You can also use 'pivoting', or going from long to wide data, to do calculations. For example, we can find the average price and bedroom number by zip code. This process is called 'aggregating' data, and we will talk about it more in the next problem set. In this case zip code is the grouping variable.

```{python cast_avg}

#Question 12
sales_long2 = sales_long.loc[~sales_long.Variable.isin(['propertyType', 'datesold'])]

sales_avg = sales_long2.pivot_table(index='ZipCode', 
                                    columns='Variable',
                                    values='Value').reset_index()

sales_avg.head()

```

# Questions

## Data Viewing
1. Use the `head()`, `tail()` and `unique()` methods to view different parts of your data. What was something you saw that you didn't expect?

3. How many rows and columns are in your dataset?

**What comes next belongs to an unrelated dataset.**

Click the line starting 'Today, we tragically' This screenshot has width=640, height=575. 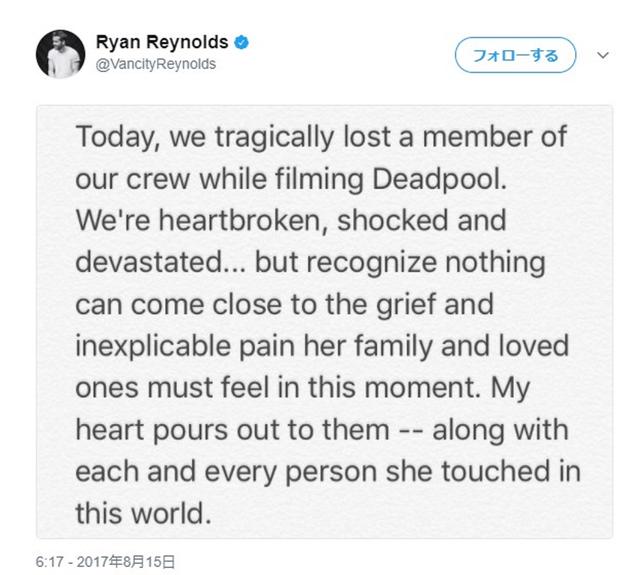click(321, 137)
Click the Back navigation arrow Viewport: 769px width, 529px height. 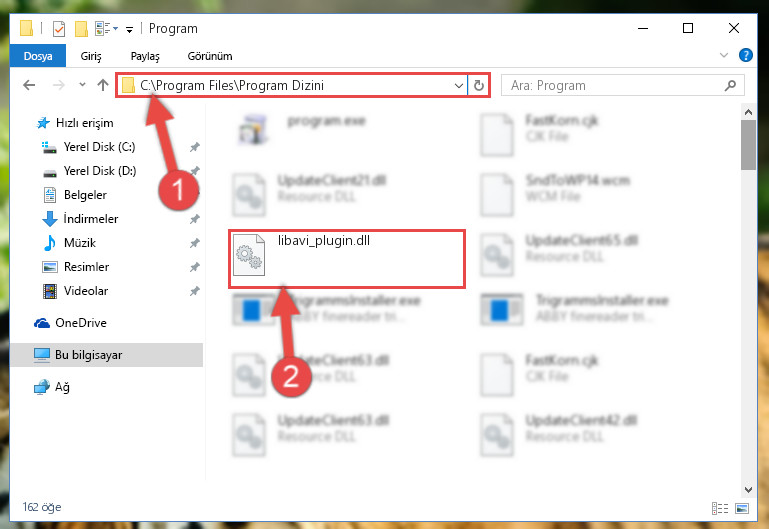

2. Use the `dtypes` attribute of of a DataFrame to determine the pandas data type of each of the variables in your dataset. Which data type from PS1 does each pandas data type correspond to?

3. Are there any pandas data types that are not represented in your dataset? What are they?

## Variable Type Manipulation

4. Convert a variable in your dataset from one type to another. 

5. What happens when you convert a float to an int?

6. Convert the datestring variable to a pandas datetime variable.

7. If the dates in your data were formatted like 09/27/19, what would the format argument in the to_datetime function look like?

## Filtering

8. Select the 45-79th rows of your data using `.iloc` and `.loc`. 

9. Select all observations for a single year. How many observations are there?

10. Select the first 100 rows of your data, and the 1st, third, and fourth columns using `.loc`.

## Reshaping Data

11. Is your data in long or wide format? Convert it to the other format.

12. What does the line of code commented with "Question 12" do?

13. Use the `pivot_table()` method to take the mean of at least 2 of the variables in your dataset. What makes sense to use as the grouping variable for this calculation?